▶ [TASK PROMPT]:
The data below should be retyped exactly, with the pictures left out.

___

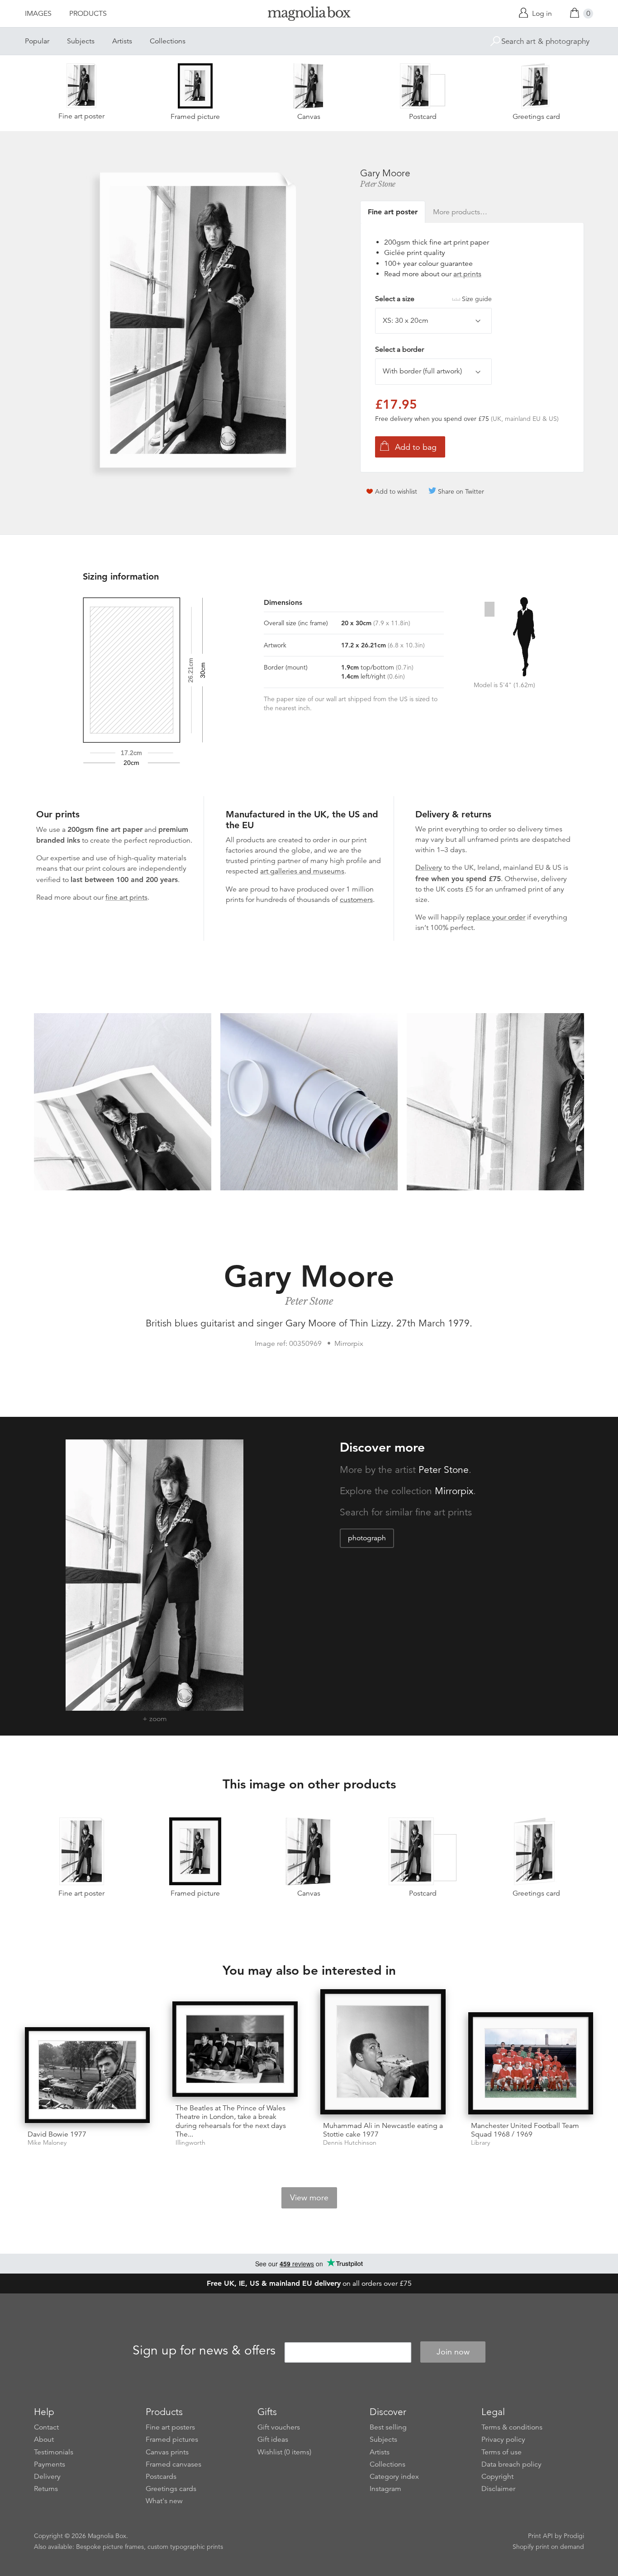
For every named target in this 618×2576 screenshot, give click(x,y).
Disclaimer (498, 2488)
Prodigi (574, 2536)
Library (480, 2143)
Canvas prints (167, 2452)
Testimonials (53, 2452)
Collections (167, 41)
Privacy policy (503, 2439)
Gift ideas (272, 2439)
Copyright (497, 2476)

___

▶ [RESULT OF THIS EXERCISE]:
For every named target in this 618×2576 screenshot, give click(x,y).
Disclaimer (498, 2488)
Prodigi (574, 2536)
Library (480, 2143)
Canvas prints (167, 2452)
Testimonials (53, 2452)
Collections (167, 41)
Privacy policy (503, 2439)
Gift ideas (272, 2439)
Copyright (497, 2476)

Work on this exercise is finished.